December 2, 2011
“One of the most interesting chapters in the early history of archaeology in the United States was the formation by the Smithsonian Institution of the Division of Mound Exploration,” says Bruce Smith, curator of archaeology at the Natural History Museum. “The daunting task that was set out for this division was to investigate and understand the thousands of mysterious earthen mounds that were scattered Eastern North America.”

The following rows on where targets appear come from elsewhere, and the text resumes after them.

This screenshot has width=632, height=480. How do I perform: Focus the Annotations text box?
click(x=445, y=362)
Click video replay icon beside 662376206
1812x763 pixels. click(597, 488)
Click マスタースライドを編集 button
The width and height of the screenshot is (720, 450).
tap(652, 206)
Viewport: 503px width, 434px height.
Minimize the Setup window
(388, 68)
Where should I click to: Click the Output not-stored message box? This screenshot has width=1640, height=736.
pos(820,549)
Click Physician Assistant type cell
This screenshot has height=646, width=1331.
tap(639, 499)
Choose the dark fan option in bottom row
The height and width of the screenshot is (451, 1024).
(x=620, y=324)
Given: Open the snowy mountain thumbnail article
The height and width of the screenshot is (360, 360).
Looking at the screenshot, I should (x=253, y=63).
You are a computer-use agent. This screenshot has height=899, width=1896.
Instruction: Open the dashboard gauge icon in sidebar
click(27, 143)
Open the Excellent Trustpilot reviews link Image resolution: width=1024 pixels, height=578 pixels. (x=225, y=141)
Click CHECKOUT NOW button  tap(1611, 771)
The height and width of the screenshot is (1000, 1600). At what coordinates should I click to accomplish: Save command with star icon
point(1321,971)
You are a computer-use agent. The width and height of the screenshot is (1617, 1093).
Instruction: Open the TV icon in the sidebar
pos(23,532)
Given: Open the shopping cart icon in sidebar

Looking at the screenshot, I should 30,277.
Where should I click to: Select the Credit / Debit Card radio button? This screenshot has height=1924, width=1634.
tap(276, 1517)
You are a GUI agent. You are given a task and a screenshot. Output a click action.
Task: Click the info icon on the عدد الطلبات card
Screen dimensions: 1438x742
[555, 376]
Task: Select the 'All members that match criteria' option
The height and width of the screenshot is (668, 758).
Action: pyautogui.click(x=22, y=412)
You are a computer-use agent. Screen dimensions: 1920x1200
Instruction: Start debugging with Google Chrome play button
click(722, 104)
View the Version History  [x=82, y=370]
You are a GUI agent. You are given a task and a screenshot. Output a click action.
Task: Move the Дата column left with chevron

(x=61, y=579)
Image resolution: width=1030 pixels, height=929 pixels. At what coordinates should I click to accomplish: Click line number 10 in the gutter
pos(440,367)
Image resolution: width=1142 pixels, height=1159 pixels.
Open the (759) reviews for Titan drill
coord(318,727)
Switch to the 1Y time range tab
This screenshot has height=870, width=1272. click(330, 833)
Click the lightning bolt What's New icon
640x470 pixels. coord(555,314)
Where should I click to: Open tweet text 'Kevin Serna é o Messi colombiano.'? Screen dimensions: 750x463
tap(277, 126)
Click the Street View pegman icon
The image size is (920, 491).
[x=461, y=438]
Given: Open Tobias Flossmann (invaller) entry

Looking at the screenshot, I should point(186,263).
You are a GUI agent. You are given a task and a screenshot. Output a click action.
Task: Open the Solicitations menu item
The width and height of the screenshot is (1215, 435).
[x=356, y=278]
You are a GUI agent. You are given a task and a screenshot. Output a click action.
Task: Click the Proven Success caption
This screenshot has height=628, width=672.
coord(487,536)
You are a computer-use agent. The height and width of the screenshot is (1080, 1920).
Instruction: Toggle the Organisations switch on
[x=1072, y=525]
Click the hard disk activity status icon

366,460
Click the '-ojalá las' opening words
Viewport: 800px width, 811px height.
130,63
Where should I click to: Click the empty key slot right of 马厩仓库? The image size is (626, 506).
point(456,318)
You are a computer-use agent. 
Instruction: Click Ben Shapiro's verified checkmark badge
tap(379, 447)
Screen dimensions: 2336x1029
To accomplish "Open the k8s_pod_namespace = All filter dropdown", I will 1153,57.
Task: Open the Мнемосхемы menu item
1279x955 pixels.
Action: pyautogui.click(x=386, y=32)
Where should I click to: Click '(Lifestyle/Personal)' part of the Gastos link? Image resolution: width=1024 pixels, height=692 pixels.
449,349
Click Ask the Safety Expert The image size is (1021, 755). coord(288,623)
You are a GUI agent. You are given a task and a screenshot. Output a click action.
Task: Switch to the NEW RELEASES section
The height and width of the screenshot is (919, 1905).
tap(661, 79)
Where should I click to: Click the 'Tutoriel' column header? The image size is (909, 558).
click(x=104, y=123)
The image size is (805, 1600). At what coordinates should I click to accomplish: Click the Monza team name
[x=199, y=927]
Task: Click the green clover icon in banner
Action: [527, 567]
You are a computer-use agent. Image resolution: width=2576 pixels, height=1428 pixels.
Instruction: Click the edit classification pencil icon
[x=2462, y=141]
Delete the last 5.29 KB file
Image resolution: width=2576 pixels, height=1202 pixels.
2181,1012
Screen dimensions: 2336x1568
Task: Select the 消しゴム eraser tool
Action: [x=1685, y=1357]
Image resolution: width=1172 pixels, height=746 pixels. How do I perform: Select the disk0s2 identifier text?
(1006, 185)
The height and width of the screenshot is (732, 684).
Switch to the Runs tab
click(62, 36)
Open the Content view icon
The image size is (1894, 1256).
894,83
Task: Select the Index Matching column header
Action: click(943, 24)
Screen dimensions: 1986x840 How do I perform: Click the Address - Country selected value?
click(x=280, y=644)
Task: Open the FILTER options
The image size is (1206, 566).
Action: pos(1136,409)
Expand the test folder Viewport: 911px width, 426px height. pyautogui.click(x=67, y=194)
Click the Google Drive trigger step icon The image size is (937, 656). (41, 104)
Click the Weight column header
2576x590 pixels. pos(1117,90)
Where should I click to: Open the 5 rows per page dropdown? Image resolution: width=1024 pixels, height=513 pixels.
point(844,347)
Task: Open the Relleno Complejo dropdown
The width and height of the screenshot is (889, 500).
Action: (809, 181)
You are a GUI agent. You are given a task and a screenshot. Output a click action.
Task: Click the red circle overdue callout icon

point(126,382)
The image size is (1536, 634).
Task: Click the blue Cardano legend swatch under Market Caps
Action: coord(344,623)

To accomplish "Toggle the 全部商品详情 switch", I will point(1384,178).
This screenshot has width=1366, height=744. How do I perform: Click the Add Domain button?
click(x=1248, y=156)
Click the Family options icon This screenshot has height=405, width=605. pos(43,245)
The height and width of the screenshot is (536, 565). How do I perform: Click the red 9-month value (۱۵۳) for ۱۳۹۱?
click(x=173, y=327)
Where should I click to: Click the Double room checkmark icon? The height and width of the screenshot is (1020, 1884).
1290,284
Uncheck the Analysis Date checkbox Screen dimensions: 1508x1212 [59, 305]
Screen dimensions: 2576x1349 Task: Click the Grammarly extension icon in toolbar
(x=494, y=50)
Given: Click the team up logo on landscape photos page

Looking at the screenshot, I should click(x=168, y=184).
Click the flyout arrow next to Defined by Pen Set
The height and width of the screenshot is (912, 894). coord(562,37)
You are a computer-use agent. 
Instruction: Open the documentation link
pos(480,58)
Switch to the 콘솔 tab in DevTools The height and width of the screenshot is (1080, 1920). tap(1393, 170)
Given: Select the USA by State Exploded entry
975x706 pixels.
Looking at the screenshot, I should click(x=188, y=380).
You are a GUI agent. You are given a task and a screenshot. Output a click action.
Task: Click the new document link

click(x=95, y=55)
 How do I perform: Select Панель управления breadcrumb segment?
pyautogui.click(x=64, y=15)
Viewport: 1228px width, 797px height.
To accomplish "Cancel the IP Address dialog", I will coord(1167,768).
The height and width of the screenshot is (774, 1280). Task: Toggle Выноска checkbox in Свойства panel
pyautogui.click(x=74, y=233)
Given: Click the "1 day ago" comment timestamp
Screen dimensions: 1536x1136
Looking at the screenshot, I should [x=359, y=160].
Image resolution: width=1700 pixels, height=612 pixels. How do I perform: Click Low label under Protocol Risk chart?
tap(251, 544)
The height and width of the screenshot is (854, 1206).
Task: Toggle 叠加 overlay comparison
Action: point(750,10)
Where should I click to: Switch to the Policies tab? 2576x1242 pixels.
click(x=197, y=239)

As white settlers explored the continent, they had discovered the existence of thousands of unusual mounds that came in a variety of types: long, snaking hills in the forms of animals; large geometrical arrays; cone-shaped mounds; and enormous flat-topped mounds, like the famous Cahokia Mounds in Illinois. An equally diverse set of theories was generated in trying to determine who had built the mounds: some suspected that ancient Mexican civilizations were responsible, while others argued that a vanished race, perhaps from the Near East or even Atlantis, had actually constructed them thousands of years earlier.
In the 1880s and 1890s, the Smithsonian’s Division of Mound Exploration organized a massive survey to figure out the answer for good. Teams of researchers visited and mapped more than 2,000 mounds across the Eastern half of the country, and shipped more than 8,000 artifacts found in excavation back to the Smithsonian.
“These reports and artifact collections formed the basis of the landmark report of the Bureau of Ethnology, which established conclusively that the mounds served a variety of important functions, including the burial of people, the elevation of temples and meeting houses, and to designate sacred locations on the landscape,” says Smith. “The Division of Mound Exploration also concluded that it was the distant ancestors of Eastern North American Indian societies who had constructed the mounds.”
Watch the video along with the series of five others recently released by Natural History Museum’s Department of Anthropology to learn about the research in anthropology that went on in the early days of the Smithsonian. Staff anthropologists studied everything from Inuit societies in the Arctic to Native American groups in the southwest. The work of these researchers—and the collections of valuable artifacts they amassed—eventually laid the groundwork for the opening of the Natural History Museum in 1910.